Estos datos familiares apuntan a caracterizar a Gloria
Alcorta como la heredera de una tradición argentina de cosmopolitismo
unido a un profundo sentimiento de pertenencia a la tierra.
"Me bautizaron Gloria Rosa Francia, ¿te das cuenta? ¡Qué
horror!", se reía Gloria al comenzar la evocación de una infancia que no
fue fácil.
Su madre murió cuando ella ingresaba apenas en la
adolescencia, y quedó al cuidado de su hermana mayor, Noemí, casada con
el conde italiano Marone di Cinzano.
Los Cinzano vivían en Milán, en un palazzo donde también
residía "un muchacho joven, muy buenmozo y elegante, al cual me habían
prevenido que me guardara de acercarme, ni de mirarlo siquiera, tal era
su fama sulfurosa? Era Luchino Visconti".
Cuando ella tenía unos cinco años, su padre, encargado
por el presidente Alvear de gestionar el monumento ecuestre de su
abuelo, el general Carlos María de Alvear, la llevaba al taller del
escultor Antoine Bourdelle, donde la pequeña "jugaba con la arcilla,
haciendo muñequitos y cabezas, imitando a Bourdelle, que me alzaba en
brazos, muerto de risa".
De ahí le vino la vocación por la escultura, a la que dedicó varios años de su juventud.

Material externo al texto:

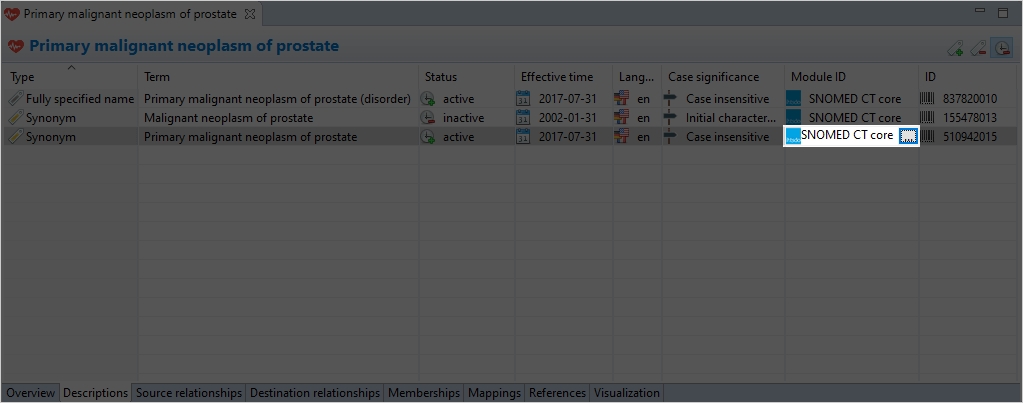
Task: Close the Primary malignant neoplasm editor tab
Action: [x=250, y=14]
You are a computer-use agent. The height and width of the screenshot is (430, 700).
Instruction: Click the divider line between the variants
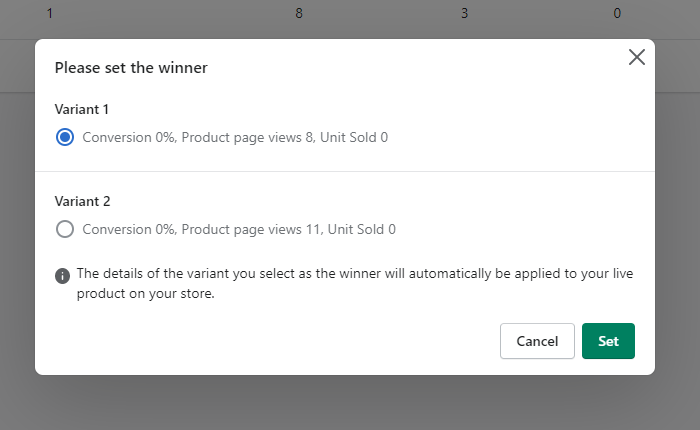345,172
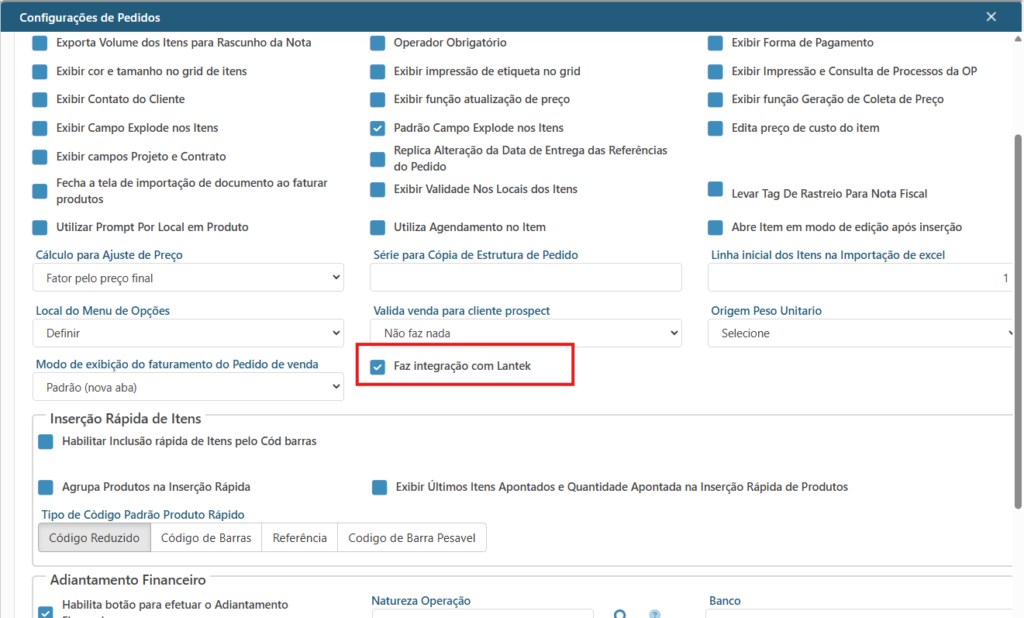Open Cálculo para Ajuste de Preço dropdown

tap(189, 277)
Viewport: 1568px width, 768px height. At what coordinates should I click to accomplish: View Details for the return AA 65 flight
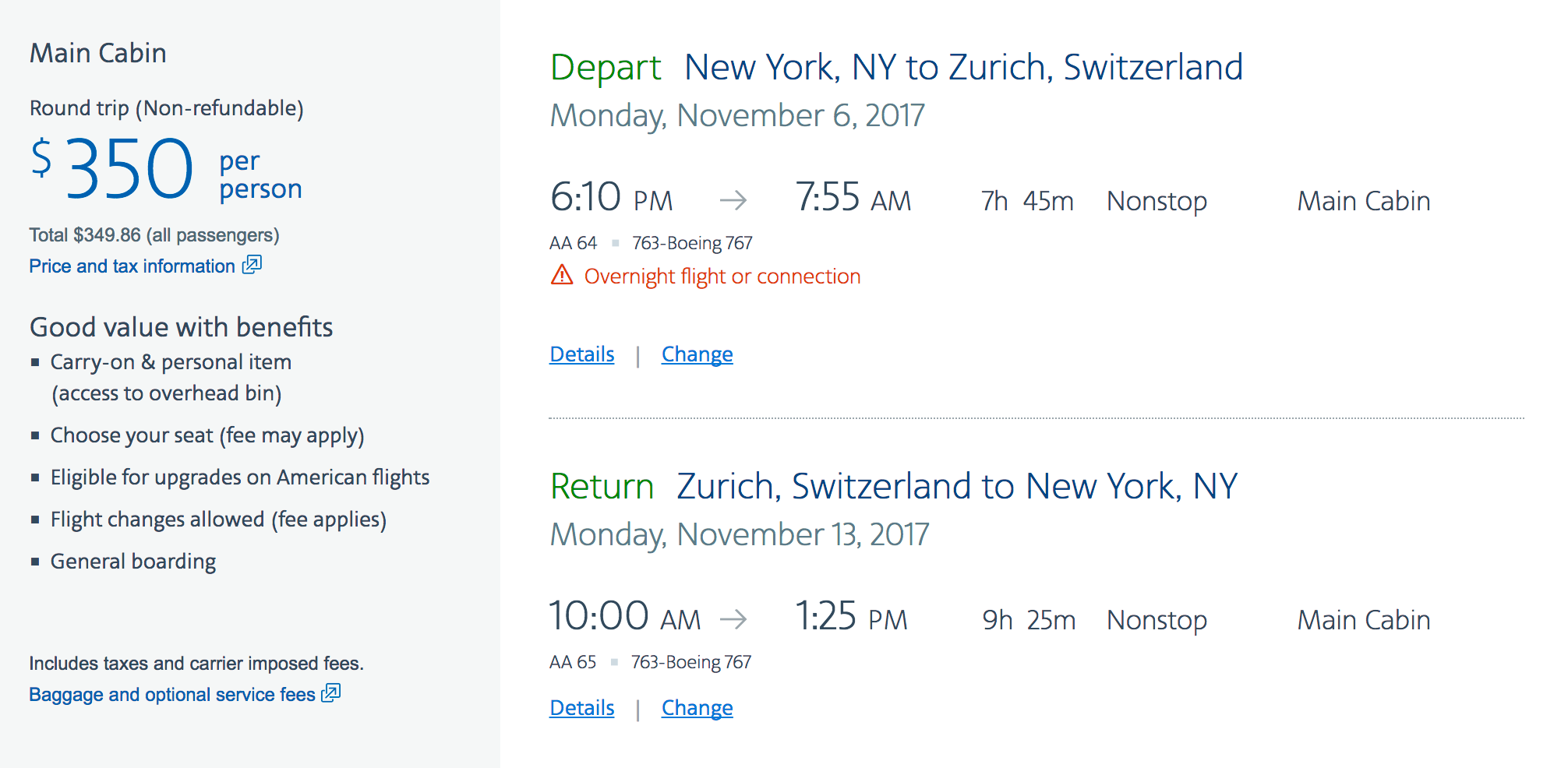(x=581, y=708)
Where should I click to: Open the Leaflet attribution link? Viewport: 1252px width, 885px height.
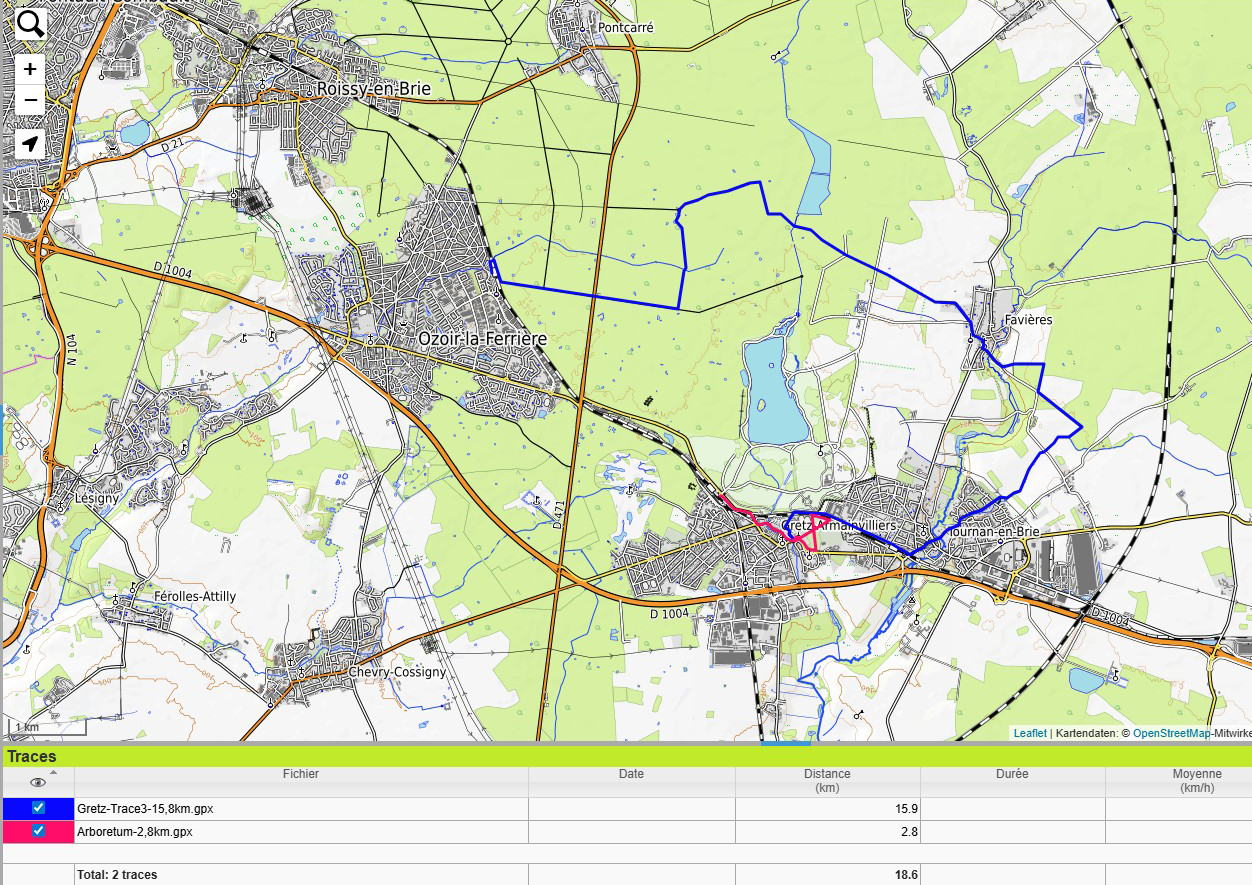tap(1029, 733)
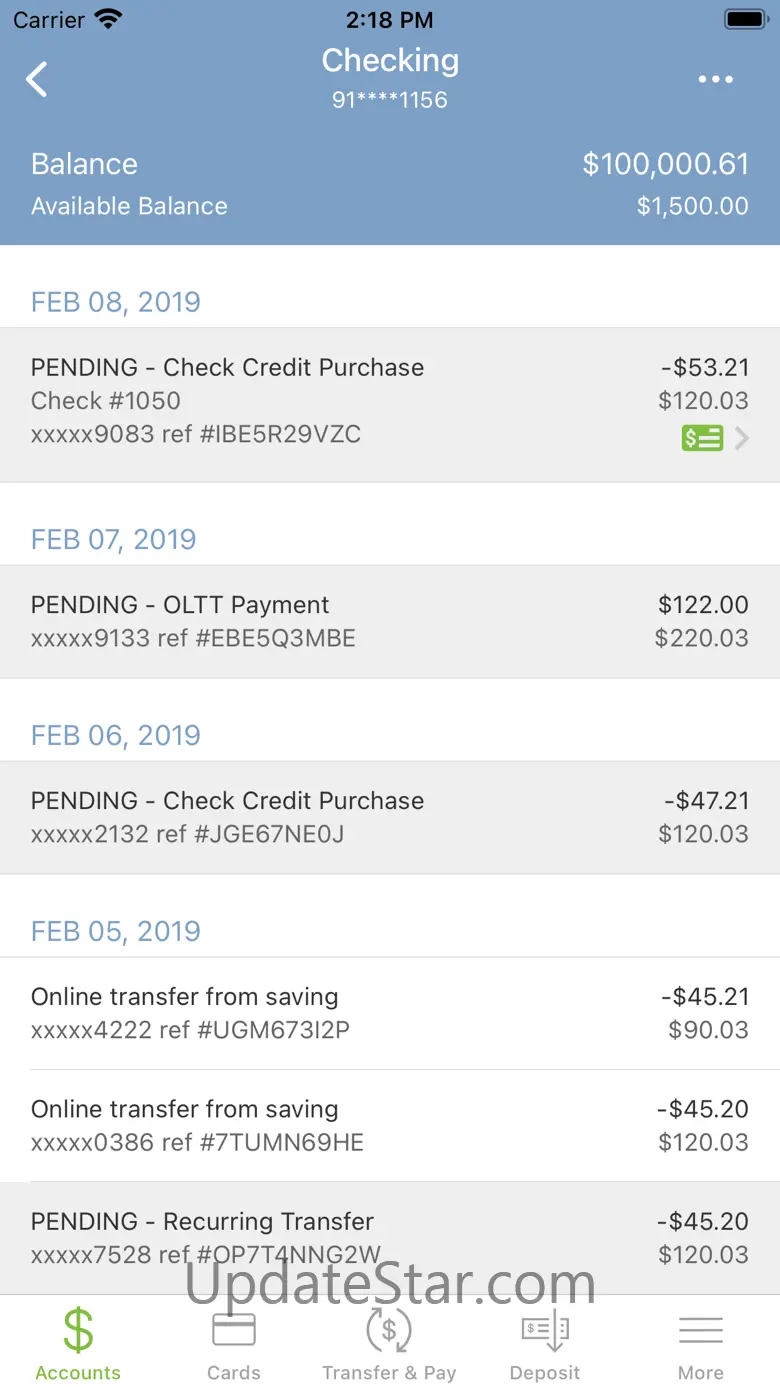The height and width of the screenshot is (1387, 780).
Task: Tap the Deposit check icon
Action: tap(545, 1330)
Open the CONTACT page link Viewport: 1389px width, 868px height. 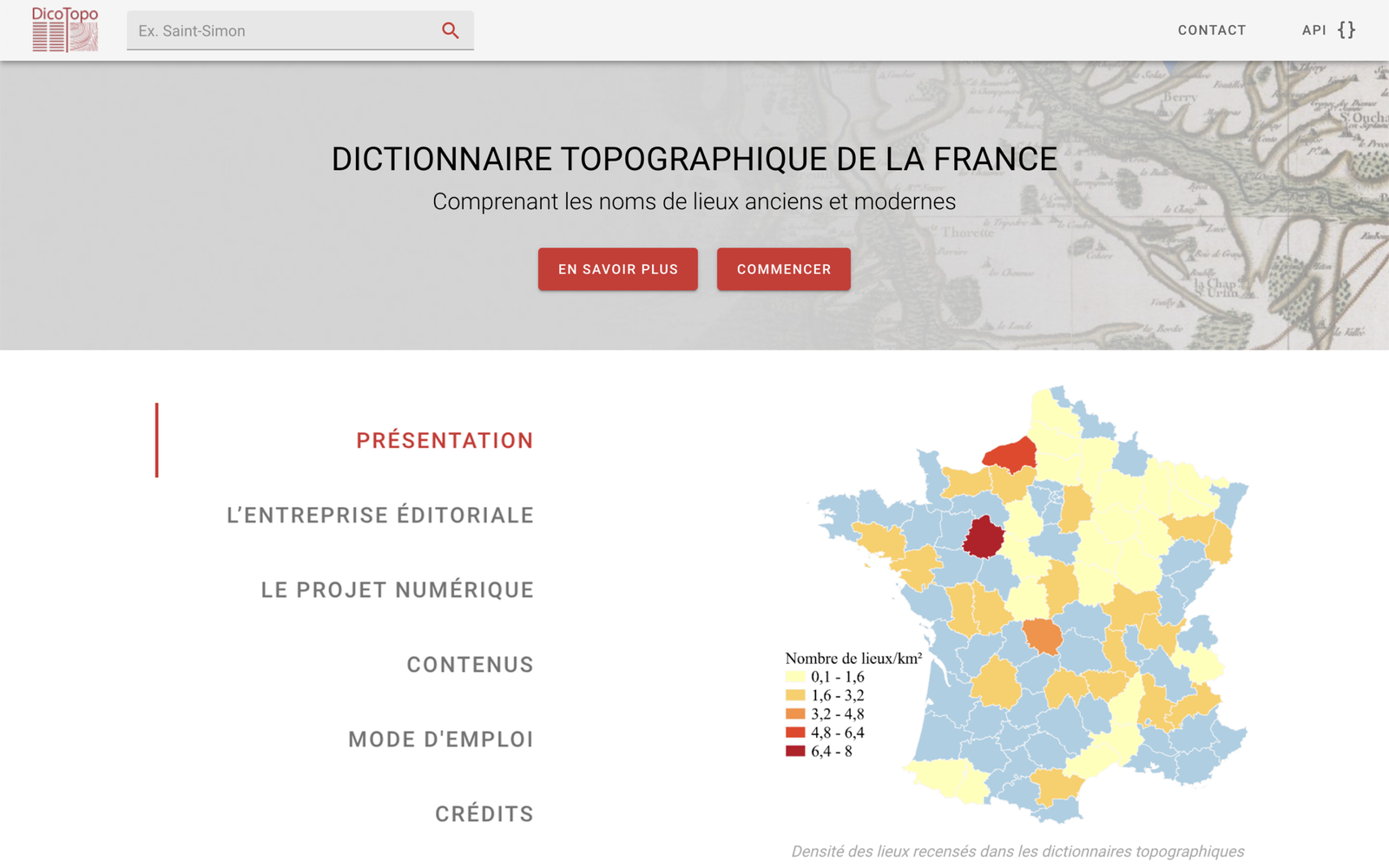point(1211,30)
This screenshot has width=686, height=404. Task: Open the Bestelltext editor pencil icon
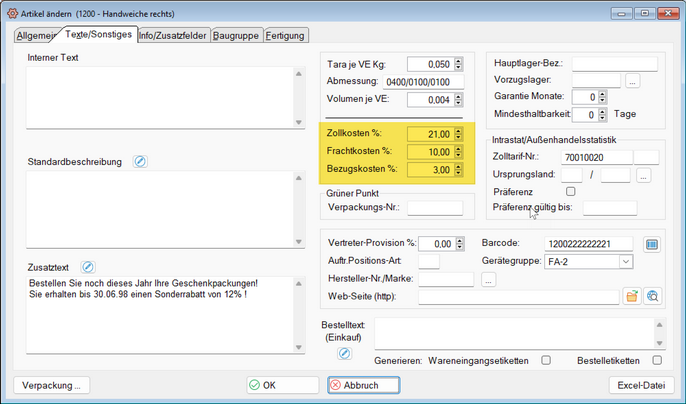344,353
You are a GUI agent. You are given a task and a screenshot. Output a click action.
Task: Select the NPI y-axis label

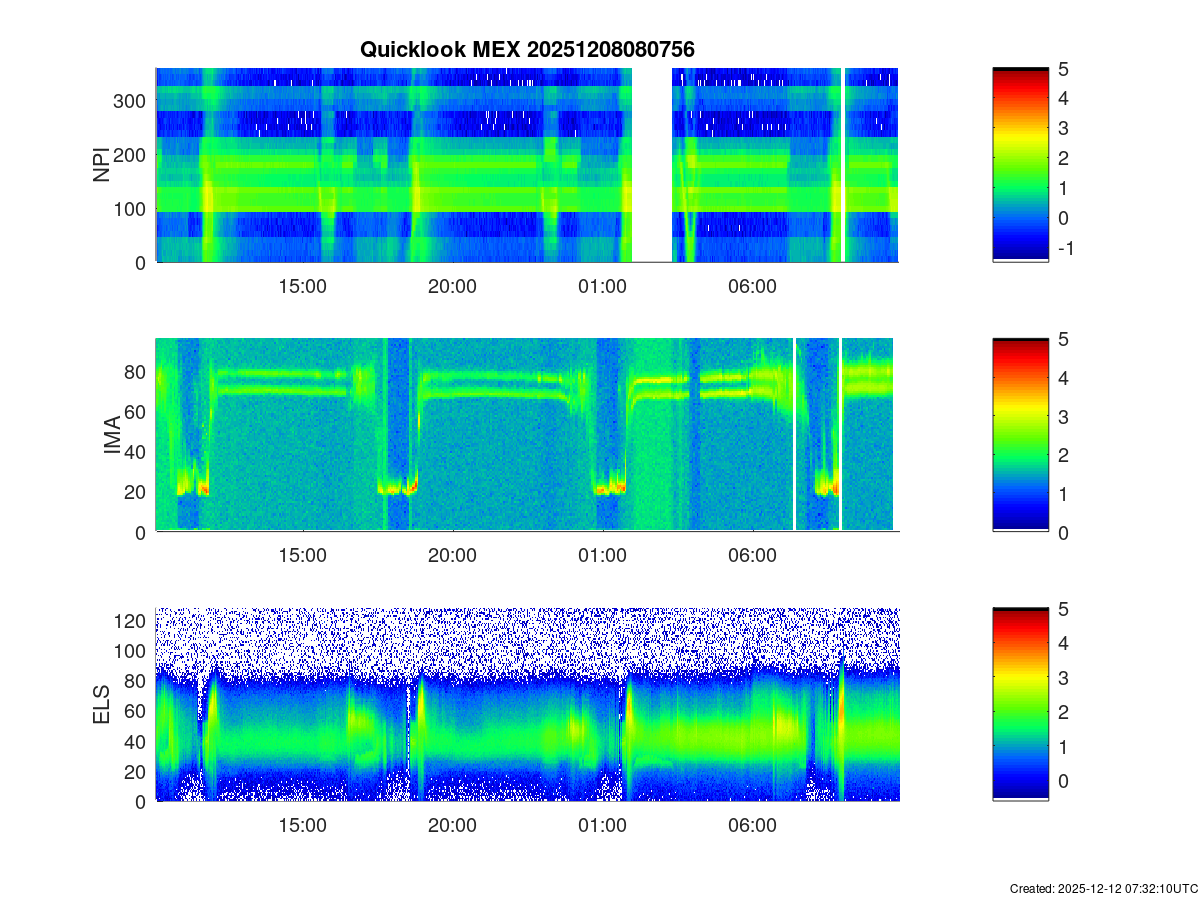102,165
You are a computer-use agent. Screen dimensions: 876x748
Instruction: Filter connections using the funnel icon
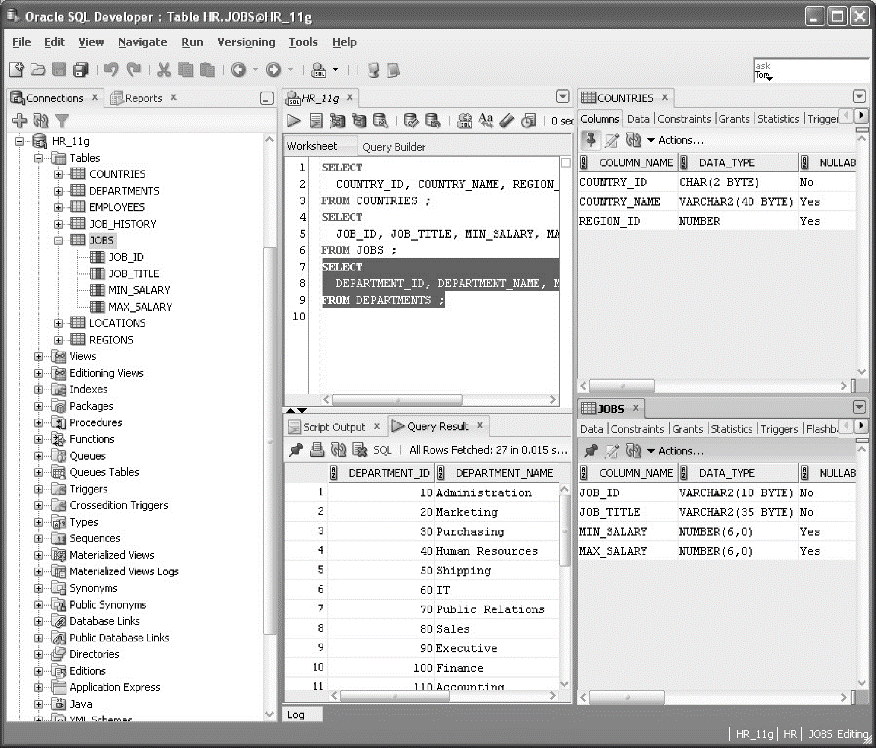pos(62,120)
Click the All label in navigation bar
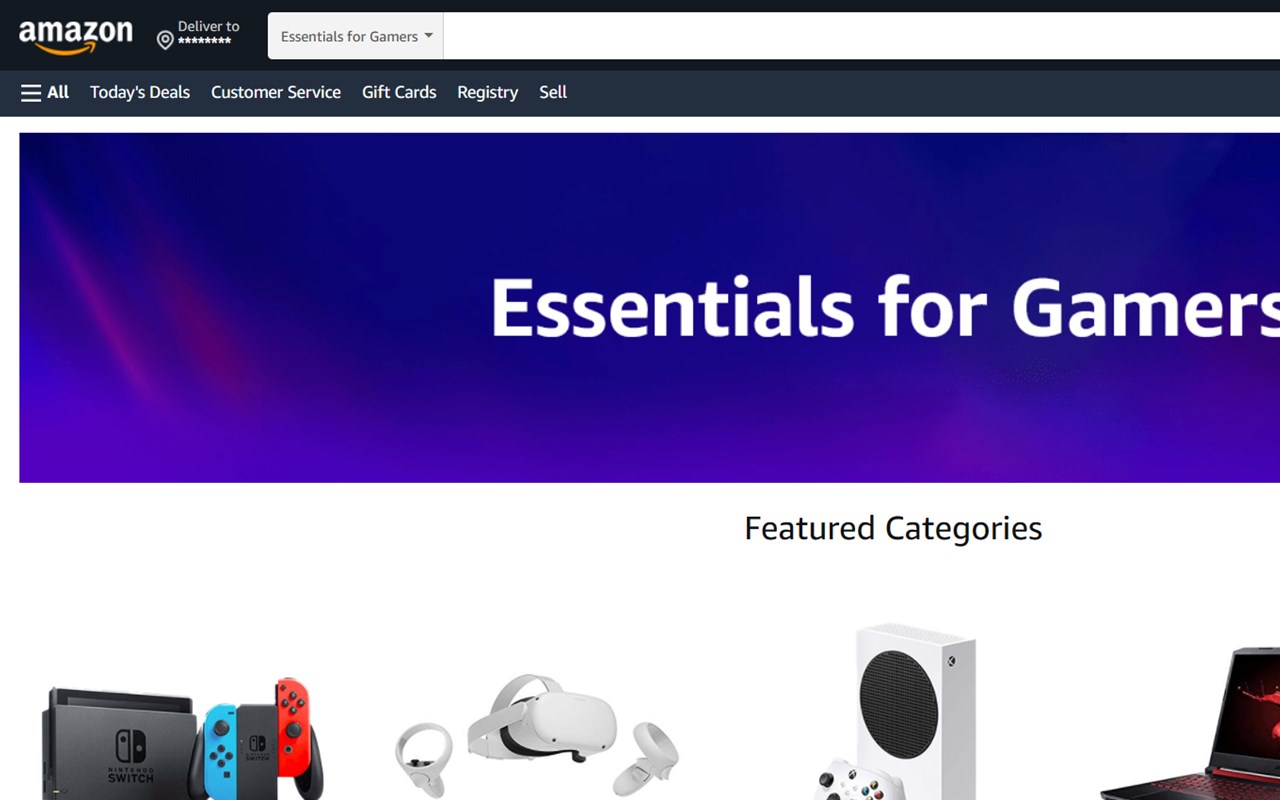1280x800 pixels. pyautogui.click(x=58, y=92)
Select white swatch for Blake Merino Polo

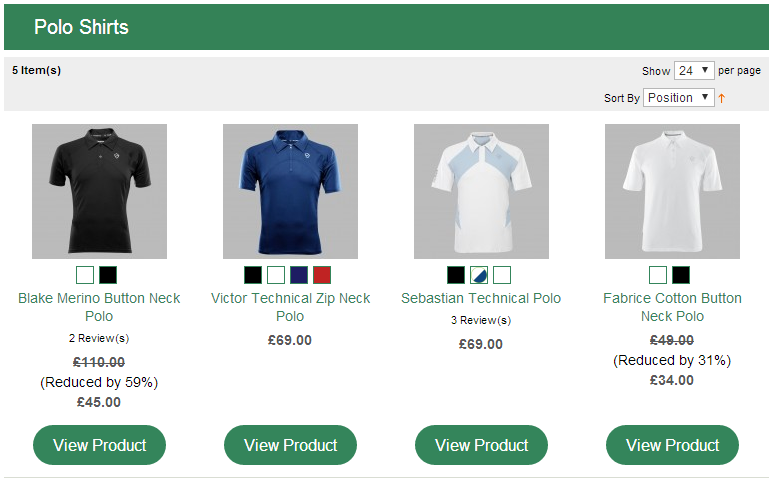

En París se casó, muy joven, con su compatriota Alberto
Girondo Uriburu (hermano de Oliverio, el poeta), con quien tuvo tres
hijos. En Buenos Aires publicó su primer libro, La prison de l´enfant , que prologó Jorge Luis Borges, al que siguieron, entre otros, los poemas de Visages , los bellísimos cuentos de El Hotel de la Luna y otras imposturas , y alguna obra de teatro.
Imaginativa y original, certera evocadora de atmósferas
inquietantes, la poesía no abandona su prosa, sin invadirla. Radicada
largos años en París, aquí se la fue olvidando, pero allá gozaba aún de
prestigio. Agotaría este espacio la mención de sus amistades célebres:
Cocteau, Picasso, Camus, Kundera, Semprún, Max Jacob?
Nunca se decidió, sin embargo, a escribir sus memorias,
que hubieran sido testimonio precioso de toda una época de la cultura
occidental. Hubo varios intentos, pero ella siempre les ponía fin
argumentando: "¿A quién le importan esas cosas?".